Maryland governor Martin O’Malley, who has made no secret of his presidential ambitions in 2016, said the events in Ferguson showed “there are gulfs and gaps and divisions and fears that separate us from one another”.

And Massachusetts senator Elizabeth Warren, another Democrat sometimes spoken of as a presidential contender, described Brown’s shooting as “a terrible thing” and criticised the police for overreacting.

The most thoughtful comment from any leading politician came from Kentucky senator Rand Paul, a libertarian Tea Party favourite who currently leads the field of potential Republican presidential hopefuls.

Paul, who found himself in trouble in 2010 when he suggested that the Civil Rights Act was wrong to forbid businesses from turning away customers because of their race, last week addressed directly the racial issue at the heart of the unrest in Ferguson.

“Anyone who thinks that race does not still, even if inadvertently, skew the application of criminal justice in this country is just not paying close enough attention. Our prisons are full of black and brown men and women who are serving inappropriately long and harsh sentences for non-violent mistakes in their youth,” he wrote on time.com.

Unlike Obama, Paul sought to put himself in the shoes of Brown, who was shot dead by a white policeman when he initially refused to stop walking in the middle of the road. “If I had been told to get out of the street as a teenager, there would have been a distinct possibility that I might have smarted off. But I wouldn’t have expected to be shot,” he wrote.

Journalists’ detention

Paul wrapped his denunciation of the police action in Ferguson inside a critique of “big government”, linking the militarisation of many police forces across the US with the erosion of civil liberties since the attacks of September 11th, 2001.

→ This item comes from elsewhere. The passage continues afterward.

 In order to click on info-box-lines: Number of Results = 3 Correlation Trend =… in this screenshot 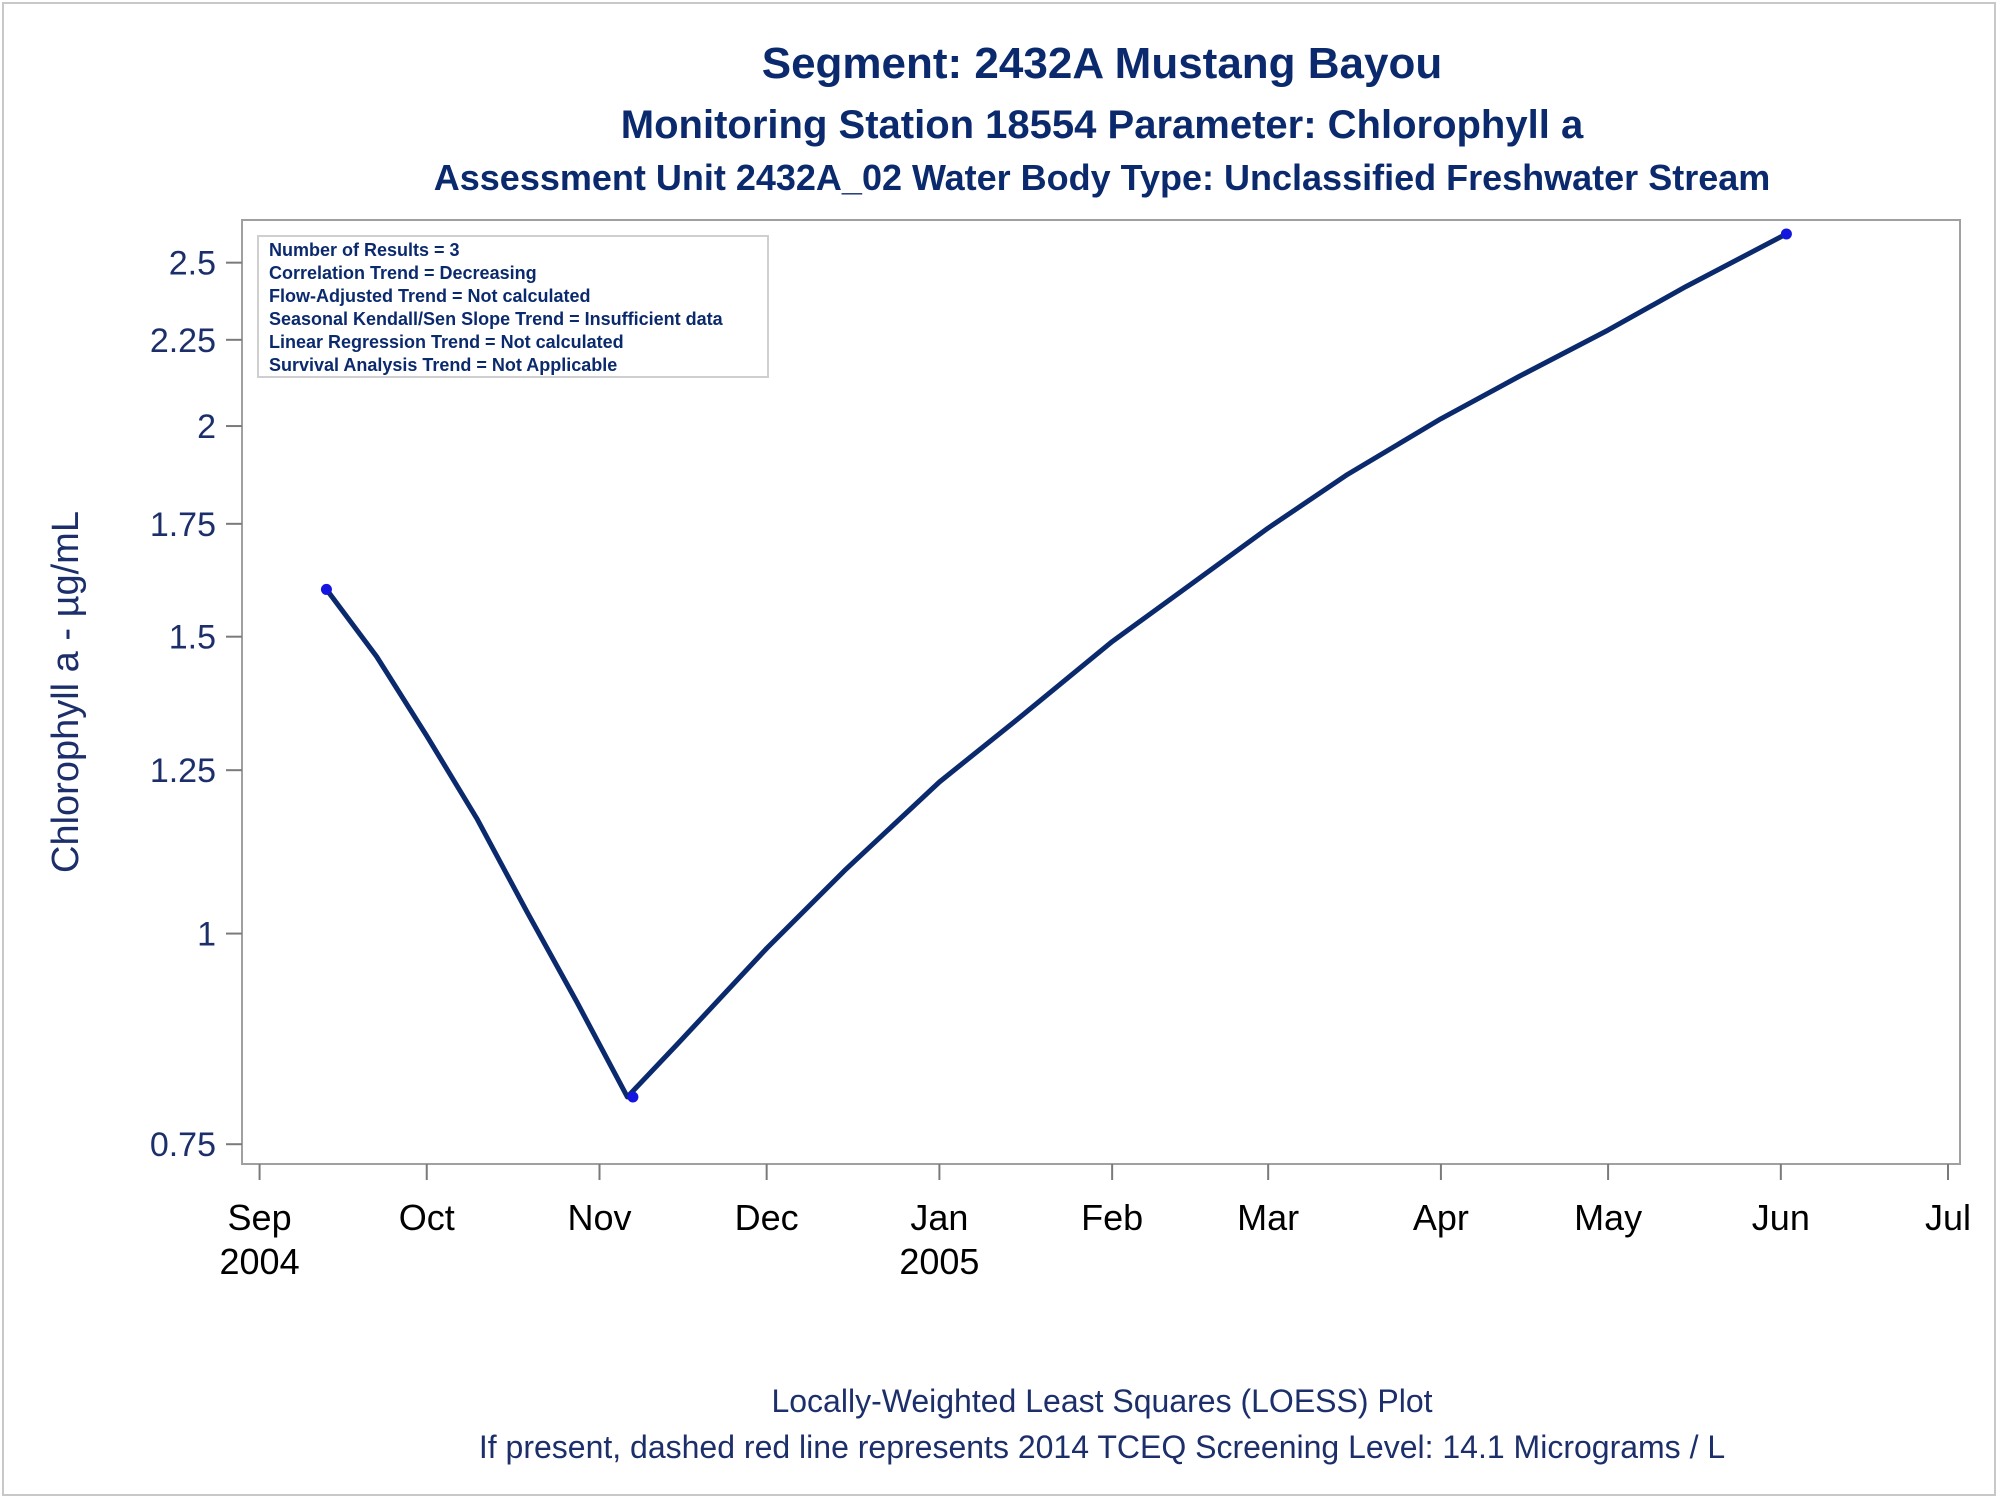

Texas senator Ted Cruz, another Tea Party hero who is likely to run for president in 2016, also criticised the police action, honing in on the detention of a number of journalists during the protests. “Reporters should never be detained – a free press is too important – simply for doing their jobs,” he said on Facebook.

One reason for Obama’s reticence is that he has become such a polarising figure in a country where racial and political divisions have started to mirror one another.

As Brown University political scientist Michael Tesler noted earlier this year, Democrats and Republicans have increasingly separate perceptions of racial issues.

In 1985, Republicans and Democrats were almost identical in their view of a New York subway shooting, where Bernhard Goetz shot four African-American youths who he claimed were going to mug him. A decade later, the OJ Simpson verdict divided black and white Americans, but there were only 9 percentage points between Republicans and Democrats on the issue.

Trayvon Martin

By 2013, however, when Neighbourhood Watch volunteer George Zimmerman walked free after shooting dead black teenager Trayvon Martin, 68 per cent of Democrats were unhappy with the verdict, compared to 20 per cent of Republicans.

By this year, even the nomination of 12 Years a Slave for an Academy Award was polarising opinion along party lines, with 53 per cent of Democrats wanting the film to win, compared to just 15 per cent of Republicans.

So Obama, who first came to national attention with a speech calling for an end to racial and political divisions in America, cannot say anything about race relations today for fear of making things worse.

Hillary Clinton, who is on the loose across the US, promoting her memoir and sniping at Obama’s foreign policy, has no such excuse.